• **Selected extract**
_____

Check out our Monthly Survey Page to see what our users are running.
We do often include affiliate links to earn us some pennies. See more here.
Hello everyone, bit of a change up now as I will be taking on the surveys. We now have the results in for November's Linux gamer survey. Segata simply wanted to focus on other things, nothing to read into folks. So, first of all, big thanks to Segata Sanshiro for continuing it for so long and an amazing job he did on it. Also a big thanks to Feds for continuing to do the graphs for us and writing the app that does it.

The next survey will be available on December 1st, as usual will run for ~2 weeks. If anyone has any general improvement suggestions, by all means fire away.

Respondents
image
Bit of a drop this month, mainly as I haven't advertised it as much as usual, but still a decent amount compared with other months in general. If anyone has any thoughts on how to better advertise it on GOL and the wider community please let us know.

When the next one comes along, please share it to all the communities you know and help the reach of it.

Primary platform
image
Practically no change here, which is interesting to see. I honestly doubt this graph will ever really change with our demographic.

Wine
image
Again, not much change here at all. I imagine this will change in future if the amount of games we get slows down, but I don't see that happening any time soon.

Windows partition
image

Distribution
image
If you needed more proof that Debian/Ubuntu types are the most popular (apart from always being the case on Steam's survey), here you are. I am always surprised at just how popular Arch is too, I should probably install it one day and see what all the fuss is about.

_____

• **Task to carry out**
According to the survey results post, when will the next survey be available? The lines that follow are separate material, unrelated to the survey results post.

_____

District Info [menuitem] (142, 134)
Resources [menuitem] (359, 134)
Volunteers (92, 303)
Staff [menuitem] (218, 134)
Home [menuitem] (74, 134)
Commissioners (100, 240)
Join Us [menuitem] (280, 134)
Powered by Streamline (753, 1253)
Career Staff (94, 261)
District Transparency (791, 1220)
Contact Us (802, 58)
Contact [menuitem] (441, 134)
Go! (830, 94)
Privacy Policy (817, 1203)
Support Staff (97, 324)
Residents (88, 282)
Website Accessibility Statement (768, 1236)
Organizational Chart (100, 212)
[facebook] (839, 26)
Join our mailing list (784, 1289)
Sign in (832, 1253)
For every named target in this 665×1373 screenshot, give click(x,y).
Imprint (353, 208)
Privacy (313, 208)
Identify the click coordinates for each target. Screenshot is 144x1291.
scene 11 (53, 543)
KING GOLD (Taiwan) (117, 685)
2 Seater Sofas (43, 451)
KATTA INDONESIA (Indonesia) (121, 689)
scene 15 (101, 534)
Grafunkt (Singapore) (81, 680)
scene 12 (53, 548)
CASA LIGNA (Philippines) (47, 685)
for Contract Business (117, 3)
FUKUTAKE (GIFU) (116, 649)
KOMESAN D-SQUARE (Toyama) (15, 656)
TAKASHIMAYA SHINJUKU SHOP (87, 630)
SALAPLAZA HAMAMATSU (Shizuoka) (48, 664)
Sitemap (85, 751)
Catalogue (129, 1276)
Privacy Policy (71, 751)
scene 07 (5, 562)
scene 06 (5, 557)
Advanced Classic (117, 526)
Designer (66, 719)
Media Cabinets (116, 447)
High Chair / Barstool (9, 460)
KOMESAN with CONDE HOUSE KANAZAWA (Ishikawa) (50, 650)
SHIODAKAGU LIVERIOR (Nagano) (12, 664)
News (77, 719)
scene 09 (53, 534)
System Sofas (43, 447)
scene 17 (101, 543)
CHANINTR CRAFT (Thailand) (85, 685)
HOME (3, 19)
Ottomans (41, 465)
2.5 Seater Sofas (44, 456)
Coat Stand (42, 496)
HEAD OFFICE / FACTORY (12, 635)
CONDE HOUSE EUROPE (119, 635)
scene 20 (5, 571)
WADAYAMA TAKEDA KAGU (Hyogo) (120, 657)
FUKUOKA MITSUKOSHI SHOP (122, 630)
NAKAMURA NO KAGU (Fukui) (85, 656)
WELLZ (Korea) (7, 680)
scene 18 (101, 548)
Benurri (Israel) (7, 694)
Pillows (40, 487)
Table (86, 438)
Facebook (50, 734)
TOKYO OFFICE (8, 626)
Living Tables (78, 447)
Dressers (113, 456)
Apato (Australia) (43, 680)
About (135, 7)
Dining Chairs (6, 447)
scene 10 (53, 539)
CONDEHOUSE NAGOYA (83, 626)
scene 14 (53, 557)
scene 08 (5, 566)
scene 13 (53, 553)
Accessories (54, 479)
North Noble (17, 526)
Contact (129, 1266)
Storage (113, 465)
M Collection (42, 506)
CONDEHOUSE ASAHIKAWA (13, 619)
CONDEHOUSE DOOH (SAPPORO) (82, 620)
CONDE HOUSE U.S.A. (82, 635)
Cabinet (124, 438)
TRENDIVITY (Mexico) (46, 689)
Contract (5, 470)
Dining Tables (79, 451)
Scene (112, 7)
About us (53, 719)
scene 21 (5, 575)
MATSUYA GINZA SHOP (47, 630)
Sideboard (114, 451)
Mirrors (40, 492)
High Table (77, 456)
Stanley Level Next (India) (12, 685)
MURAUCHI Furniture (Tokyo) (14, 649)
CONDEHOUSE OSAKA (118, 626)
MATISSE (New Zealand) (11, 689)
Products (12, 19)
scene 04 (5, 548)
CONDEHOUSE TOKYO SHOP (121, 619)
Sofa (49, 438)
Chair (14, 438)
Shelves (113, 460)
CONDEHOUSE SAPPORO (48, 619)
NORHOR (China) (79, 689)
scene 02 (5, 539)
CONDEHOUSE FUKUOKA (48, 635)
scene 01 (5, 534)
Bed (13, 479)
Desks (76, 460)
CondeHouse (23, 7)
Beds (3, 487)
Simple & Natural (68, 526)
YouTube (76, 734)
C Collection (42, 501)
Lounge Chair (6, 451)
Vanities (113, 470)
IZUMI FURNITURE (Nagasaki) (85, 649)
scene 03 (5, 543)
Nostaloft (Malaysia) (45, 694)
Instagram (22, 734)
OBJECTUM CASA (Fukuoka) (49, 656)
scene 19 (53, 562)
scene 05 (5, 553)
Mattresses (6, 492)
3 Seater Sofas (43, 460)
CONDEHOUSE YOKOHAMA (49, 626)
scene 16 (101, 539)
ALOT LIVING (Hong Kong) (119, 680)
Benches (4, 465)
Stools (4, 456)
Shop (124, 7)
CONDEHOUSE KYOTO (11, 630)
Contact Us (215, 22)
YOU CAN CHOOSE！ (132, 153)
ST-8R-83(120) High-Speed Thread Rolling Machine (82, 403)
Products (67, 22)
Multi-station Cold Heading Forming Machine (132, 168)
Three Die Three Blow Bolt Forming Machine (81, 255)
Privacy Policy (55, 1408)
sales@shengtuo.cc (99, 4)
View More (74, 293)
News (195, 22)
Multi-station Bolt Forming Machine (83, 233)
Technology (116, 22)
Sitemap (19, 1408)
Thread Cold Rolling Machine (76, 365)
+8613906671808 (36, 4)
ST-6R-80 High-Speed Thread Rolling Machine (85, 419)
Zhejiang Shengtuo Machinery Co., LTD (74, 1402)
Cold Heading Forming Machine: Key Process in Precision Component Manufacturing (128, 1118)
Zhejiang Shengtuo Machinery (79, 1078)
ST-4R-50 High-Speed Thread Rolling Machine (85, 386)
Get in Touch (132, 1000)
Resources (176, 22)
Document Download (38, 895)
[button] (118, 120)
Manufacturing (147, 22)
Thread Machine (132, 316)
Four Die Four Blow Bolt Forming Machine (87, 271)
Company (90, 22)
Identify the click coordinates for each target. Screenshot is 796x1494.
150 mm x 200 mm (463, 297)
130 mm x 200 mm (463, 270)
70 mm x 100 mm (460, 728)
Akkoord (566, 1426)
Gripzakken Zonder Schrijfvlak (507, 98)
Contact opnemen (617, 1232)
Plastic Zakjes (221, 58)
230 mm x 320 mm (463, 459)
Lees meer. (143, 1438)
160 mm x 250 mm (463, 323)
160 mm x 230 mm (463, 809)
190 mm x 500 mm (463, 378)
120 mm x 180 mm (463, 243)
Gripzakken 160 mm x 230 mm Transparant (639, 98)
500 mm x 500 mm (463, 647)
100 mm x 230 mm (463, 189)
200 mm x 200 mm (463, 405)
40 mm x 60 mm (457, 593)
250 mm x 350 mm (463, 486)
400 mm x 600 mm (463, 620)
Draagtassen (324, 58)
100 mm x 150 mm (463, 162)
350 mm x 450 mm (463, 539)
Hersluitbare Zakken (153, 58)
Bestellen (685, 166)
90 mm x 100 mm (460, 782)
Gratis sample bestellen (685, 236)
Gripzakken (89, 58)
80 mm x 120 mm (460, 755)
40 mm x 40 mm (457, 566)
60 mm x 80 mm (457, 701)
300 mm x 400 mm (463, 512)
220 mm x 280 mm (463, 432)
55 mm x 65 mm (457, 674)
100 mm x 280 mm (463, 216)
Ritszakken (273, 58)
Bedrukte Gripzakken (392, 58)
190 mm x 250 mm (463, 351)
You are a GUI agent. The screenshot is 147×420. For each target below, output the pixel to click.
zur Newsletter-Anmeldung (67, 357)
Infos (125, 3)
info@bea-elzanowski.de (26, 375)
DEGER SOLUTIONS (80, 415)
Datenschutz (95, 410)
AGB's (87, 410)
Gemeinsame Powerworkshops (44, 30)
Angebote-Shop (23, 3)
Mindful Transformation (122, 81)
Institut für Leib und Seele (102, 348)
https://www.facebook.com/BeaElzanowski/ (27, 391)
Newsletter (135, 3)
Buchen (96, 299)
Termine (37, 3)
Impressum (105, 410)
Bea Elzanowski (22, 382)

_____

• **Written reply**
On December 1st.